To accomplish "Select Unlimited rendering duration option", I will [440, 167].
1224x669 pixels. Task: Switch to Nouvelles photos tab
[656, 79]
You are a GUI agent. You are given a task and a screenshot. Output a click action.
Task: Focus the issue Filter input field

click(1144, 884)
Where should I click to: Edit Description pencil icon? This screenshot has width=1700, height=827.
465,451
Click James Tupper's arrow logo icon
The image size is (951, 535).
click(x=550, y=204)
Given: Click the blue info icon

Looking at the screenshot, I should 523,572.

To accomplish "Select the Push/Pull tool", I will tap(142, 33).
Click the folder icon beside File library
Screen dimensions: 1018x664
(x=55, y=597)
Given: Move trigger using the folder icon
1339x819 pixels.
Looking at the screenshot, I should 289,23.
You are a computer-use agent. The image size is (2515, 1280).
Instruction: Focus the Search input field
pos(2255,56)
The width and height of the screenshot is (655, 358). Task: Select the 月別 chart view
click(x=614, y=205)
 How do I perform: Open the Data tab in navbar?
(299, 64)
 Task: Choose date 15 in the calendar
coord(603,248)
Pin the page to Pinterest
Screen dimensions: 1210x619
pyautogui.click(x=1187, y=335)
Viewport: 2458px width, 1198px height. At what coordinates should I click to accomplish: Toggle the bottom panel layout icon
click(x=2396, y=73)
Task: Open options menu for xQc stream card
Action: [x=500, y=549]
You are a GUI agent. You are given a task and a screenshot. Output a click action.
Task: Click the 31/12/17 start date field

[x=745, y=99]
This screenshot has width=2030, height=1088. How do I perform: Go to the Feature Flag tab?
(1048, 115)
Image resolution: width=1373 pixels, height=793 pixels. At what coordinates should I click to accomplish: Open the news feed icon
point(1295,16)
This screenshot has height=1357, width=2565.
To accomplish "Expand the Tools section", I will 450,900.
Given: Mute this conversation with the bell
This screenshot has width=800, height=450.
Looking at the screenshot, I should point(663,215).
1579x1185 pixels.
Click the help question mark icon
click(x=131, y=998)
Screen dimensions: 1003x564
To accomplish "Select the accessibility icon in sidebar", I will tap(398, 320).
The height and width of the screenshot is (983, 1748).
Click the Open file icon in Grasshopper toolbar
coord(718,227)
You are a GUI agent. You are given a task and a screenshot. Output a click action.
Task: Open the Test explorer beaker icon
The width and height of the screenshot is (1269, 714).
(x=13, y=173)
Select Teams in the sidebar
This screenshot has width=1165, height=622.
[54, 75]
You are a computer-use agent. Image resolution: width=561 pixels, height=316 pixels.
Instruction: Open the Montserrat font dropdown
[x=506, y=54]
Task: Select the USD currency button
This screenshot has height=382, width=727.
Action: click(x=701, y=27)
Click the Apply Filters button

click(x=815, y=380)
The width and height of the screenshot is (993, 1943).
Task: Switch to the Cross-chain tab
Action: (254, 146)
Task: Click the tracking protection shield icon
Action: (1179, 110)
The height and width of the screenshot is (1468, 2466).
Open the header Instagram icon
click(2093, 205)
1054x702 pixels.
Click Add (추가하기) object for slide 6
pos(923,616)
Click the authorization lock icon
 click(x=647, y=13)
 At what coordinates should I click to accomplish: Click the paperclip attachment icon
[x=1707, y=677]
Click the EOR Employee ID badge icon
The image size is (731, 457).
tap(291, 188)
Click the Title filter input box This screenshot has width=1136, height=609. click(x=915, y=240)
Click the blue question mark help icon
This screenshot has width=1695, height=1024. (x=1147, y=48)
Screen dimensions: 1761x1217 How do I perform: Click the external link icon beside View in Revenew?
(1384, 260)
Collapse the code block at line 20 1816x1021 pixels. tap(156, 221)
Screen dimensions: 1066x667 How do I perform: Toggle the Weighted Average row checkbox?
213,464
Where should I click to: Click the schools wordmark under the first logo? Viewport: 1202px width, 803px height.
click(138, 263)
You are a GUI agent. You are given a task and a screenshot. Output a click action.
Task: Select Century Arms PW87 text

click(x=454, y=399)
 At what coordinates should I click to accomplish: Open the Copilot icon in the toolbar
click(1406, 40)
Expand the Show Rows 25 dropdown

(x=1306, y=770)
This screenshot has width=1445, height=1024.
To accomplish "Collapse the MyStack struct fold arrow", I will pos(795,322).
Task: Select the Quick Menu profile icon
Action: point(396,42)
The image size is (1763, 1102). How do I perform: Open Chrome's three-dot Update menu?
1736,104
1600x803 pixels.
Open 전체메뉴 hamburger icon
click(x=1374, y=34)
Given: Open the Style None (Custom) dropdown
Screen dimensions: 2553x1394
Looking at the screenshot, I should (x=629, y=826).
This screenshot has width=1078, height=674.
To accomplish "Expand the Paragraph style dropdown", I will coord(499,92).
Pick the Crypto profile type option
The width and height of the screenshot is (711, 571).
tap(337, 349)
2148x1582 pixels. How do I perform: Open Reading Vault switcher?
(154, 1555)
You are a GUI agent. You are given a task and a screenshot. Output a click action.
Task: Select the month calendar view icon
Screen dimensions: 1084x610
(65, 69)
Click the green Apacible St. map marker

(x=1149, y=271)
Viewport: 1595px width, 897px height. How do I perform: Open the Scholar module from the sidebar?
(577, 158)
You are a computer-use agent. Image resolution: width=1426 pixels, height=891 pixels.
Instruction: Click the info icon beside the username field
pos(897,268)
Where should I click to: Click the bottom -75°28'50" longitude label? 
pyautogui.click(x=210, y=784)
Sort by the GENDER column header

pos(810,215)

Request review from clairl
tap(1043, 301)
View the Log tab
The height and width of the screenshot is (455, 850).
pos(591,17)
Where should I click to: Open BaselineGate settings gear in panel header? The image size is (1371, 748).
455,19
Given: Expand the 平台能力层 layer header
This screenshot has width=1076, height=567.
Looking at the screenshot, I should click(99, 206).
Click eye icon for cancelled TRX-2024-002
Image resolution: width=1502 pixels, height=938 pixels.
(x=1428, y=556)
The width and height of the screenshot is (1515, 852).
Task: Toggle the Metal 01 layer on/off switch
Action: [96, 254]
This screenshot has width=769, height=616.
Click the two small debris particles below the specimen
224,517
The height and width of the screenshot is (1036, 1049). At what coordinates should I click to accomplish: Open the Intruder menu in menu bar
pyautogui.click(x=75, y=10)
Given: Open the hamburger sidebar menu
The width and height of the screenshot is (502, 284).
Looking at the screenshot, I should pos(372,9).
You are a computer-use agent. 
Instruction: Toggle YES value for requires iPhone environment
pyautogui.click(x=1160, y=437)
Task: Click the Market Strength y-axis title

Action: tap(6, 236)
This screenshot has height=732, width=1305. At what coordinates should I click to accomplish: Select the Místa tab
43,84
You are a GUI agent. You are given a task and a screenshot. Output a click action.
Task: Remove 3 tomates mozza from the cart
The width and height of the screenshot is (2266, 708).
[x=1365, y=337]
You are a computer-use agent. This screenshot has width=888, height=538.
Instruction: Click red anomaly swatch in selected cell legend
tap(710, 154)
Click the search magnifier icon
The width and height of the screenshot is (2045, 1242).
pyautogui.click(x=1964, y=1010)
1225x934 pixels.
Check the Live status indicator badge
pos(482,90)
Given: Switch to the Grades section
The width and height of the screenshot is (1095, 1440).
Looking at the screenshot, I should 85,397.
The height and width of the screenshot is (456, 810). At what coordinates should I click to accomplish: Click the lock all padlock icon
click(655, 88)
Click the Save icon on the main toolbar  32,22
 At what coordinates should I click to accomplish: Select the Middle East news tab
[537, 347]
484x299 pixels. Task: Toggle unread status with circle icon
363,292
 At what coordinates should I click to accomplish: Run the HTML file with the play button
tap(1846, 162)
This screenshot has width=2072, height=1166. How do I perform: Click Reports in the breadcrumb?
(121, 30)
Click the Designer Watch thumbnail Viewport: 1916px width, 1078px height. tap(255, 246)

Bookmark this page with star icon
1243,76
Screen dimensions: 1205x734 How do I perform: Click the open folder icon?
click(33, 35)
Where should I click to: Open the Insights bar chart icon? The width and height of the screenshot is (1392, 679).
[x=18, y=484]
_____
Task requirements
Please give again the lines above between the line holding "Given: Mute this conversation with the bell" and the line holding "Screen dimensions: 1003x564", inclusive, exactly as they are and with nothing added.

Output for this exercise
Given: Mute this conversation with the bell
This screenshot has width=800, height=450.
Looking at the screenshot, I should point(663,215).
1579x1185 pixels.
Click the help question mark icon
click(x=131, y=998)
Screen dimensions: 1003x564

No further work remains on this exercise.